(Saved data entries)

:::::

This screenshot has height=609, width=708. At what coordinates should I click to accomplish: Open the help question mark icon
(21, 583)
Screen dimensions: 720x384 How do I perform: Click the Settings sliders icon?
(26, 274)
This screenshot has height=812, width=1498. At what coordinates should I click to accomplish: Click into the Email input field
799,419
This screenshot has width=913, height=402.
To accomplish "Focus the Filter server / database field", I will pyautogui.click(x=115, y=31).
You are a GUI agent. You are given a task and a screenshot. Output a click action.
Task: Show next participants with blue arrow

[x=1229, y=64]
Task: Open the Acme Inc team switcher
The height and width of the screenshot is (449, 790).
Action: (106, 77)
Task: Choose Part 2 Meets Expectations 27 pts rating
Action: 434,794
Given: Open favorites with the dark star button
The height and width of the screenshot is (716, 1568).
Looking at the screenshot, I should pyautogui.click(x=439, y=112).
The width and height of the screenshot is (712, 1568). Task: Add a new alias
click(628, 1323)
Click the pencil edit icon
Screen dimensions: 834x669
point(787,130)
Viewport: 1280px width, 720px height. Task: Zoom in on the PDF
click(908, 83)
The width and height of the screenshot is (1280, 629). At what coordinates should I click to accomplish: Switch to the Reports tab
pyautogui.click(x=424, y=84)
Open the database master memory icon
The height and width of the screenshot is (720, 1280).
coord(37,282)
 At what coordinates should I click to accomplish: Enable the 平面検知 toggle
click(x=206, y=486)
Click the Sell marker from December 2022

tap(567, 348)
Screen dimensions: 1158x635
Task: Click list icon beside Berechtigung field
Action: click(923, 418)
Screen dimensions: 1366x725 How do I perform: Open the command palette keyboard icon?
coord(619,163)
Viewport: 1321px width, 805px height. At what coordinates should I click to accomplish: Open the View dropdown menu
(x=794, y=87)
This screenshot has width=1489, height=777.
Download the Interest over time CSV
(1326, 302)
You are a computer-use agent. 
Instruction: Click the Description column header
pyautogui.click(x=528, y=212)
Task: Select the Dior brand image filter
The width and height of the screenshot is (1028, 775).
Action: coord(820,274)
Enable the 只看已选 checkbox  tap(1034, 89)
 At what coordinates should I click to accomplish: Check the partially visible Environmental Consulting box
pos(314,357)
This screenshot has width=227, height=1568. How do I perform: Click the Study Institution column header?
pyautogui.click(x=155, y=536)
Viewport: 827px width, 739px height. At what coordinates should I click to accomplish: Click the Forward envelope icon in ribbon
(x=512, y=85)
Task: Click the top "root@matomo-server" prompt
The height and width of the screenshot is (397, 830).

:::::

**Instructions to follow:** Please restate, word for word, the lines of the entries that run from the first line through the one holding "Given: Open favorites", and add nothing.

**Answer space:**
This screenshot has height=609, width=708. At what coordinates should I click to accomplish: Open the help question mark icon
(21, 583)
Screen dimensions: 720x384 How do I perform: Click the Settings sliders icon?
(26, 274)
This screenshot has height=812, width=1498. At what coordinates should I click to accomplish: Click into the Email input field
799,419
This screenshot has width=913, height=402.
To accomplish "Focus the Filter server / database field", I will pyautogui.click(x=115, y=31).
You are a GUI agent. You are given a task and a screenshot. Output a click action.
Task: Show next participants with blue arrow

[x=1229, y=64]
Task: Open the Acme Inc team switcher
The height and width of the screenshot is (449, 790).
Action: (106, 77)
Task: Choose Part 2 Meets Expectations 27 pts rating
Action: 434,794
Given: Open favorites with the dark star button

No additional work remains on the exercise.